Glucose Self-Monitoring. Participants will be provided with glucose monitors that maintain a
history of results for fasting and post prandial blood glucose. During the first 2 weeks of
the 12 week intervention, participants will be instructed to monitor their fasting and post
prandial (evening meal) blood glucose daily, and after week 2 every other day, with the goal
or reaching a FBG <100 mg/dl (<86 ideal), and 2 hour post-prandial blood glucose <140 mg/dl
(<120 ideal). After the goal has been reached, participants will be asked to continue to
self-monitor weekly. It is anticipated that many participants will reach this goal within the
first 4 weeks.
Primary Outcomes. CBF (measured at baseline, after the 12 week intervention and after 6 month
follow-up). All participants will be screened for contraindications to MRI using standard
clinical screening questionnaires. Participants will undergo MRI on a 3.0 Tesla X750 GE
Discovery scanner with an 8-channel array head coil. Scan time is ~45 minutes and will
include scans relevant to the primary outcome measure of micro- and macro-vessel CBF.
Additional scans will include a 3D T1-weighted volume, and T2 FLAIR to assess ischemic lesion
burden.
Cognition (measured at baseline, after the 12 week intervention and after 6 month follow-up).
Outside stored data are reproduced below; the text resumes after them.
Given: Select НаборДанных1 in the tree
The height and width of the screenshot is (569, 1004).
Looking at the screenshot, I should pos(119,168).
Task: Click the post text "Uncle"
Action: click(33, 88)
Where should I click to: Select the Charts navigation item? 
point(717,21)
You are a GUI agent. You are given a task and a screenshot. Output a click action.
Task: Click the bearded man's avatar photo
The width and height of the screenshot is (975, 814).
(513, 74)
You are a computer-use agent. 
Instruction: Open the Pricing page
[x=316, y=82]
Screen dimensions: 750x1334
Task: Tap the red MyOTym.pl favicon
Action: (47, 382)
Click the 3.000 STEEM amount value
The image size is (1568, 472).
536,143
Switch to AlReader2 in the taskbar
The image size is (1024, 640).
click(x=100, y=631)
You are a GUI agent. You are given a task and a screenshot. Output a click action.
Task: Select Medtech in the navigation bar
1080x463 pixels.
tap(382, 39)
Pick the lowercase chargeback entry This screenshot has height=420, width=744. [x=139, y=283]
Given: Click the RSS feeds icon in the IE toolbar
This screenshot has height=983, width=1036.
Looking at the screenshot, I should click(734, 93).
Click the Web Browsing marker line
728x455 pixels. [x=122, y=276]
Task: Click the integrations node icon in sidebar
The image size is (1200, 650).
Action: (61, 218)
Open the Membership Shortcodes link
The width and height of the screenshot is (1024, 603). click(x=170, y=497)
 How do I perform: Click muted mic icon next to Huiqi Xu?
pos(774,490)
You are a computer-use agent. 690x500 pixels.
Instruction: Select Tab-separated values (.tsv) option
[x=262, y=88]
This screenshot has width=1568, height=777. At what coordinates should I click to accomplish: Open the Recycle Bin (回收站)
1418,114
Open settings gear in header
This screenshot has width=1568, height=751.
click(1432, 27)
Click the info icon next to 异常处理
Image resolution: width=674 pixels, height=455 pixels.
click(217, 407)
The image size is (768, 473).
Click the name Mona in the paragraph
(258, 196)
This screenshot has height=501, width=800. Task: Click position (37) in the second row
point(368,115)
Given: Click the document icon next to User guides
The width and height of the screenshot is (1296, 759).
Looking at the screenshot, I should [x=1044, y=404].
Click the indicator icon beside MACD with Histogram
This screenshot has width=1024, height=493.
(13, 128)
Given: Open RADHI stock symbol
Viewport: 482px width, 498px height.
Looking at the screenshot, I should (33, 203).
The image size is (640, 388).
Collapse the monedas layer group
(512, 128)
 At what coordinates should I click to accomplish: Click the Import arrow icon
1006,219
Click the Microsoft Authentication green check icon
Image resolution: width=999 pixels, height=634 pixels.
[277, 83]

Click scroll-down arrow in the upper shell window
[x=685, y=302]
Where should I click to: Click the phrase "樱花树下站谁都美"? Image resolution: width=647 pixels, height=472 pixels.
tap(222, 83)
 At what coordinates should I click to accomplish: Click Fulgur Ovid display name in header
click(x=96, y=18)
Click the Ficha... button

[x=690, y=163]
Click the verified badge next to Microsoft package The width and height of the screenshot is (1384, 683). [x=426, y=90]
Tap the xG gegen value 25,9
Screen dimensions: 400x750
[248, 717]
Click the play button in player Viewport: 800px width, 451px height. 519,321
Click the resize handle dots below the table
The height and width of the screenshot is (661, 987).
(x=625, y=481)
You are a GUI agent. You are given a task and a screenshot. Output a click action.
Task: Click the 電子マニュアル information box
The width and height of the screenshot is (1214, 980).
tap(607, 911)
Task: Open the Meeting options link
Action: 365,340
Memory and executive function will be measured as follows: 1) Memory function as indexed by
the California Verbal Learning Test-II: learning slope for trials 1-5 and long delay
retention57, and 2) Executive function as indexed by: the Delis-Kaplan Executive Function
System Trails Test, and Color-Word Interference Test58. Also, participants will be fully
characterized on cognitive function by the ADRC, including the National Alzheimer's
Coordinating Center Uniform Dataset.
Metabolomics. Fasting blood and urine (second void of the morning) samples will be collected
before and after the 12 week diet and exercise intervention as well as every 2 weeks during
the 12 week intervention, and monthly during 6 month follow-up. Our project will use the
metabolomics database developed at the NMRFAM at UW-Madison and made freely available through
the BMRB59 at (www.bmrb.wisc.edu/metabolomics).
Other Measures at baseline, after the 12 week intervention and after 6 month follow-up.
Exercise Capacity (VO2max) will be measured using treadmill walking at 3.0 mph for 3 minute
stages progressing potentially through 0, 3, 6, 9, 12, and 15% grades of incline. Every 3
minutes the grade will be increased until the participants reach volitional fatigue. Heart
rate and respiratory gases will be monitored continuously, and blood pressure and blood
lactate (finger prick) will be monitored at the end of each stage.
Physical Function (6 minute walk). Participants will be instructed to cover as much ground as
possible on a hallway course over 6 minutes. 6 minute walk is measured in feet walked over 6
minutes65.
Metabolic Status. Fasting glucose, insulin, and A1c will be measured by University of WI
Clinical Research Unit
Diet and Exercise Self-efficacy and Self-regulation. Validated questionaires for
self-regulation66 and self-efficacy67 for physical activity will be utilized, and a
questionnaire developed by Anderson et. al.68 for nutrition related behavior will adapted for
use with a CRD.
Glucose Monitoring. Participants will receive a ReliOn® Ultima (Abbott Diabetes Care Inc)
glucose monitor and test strips, which meets FDA standards for accuracy (+20%). See
description above for glucose self-monitoring. Data from the glucose monitors will be
downloaded before, every 2 weeks during the 12 week intervention, and monthly for 6 months.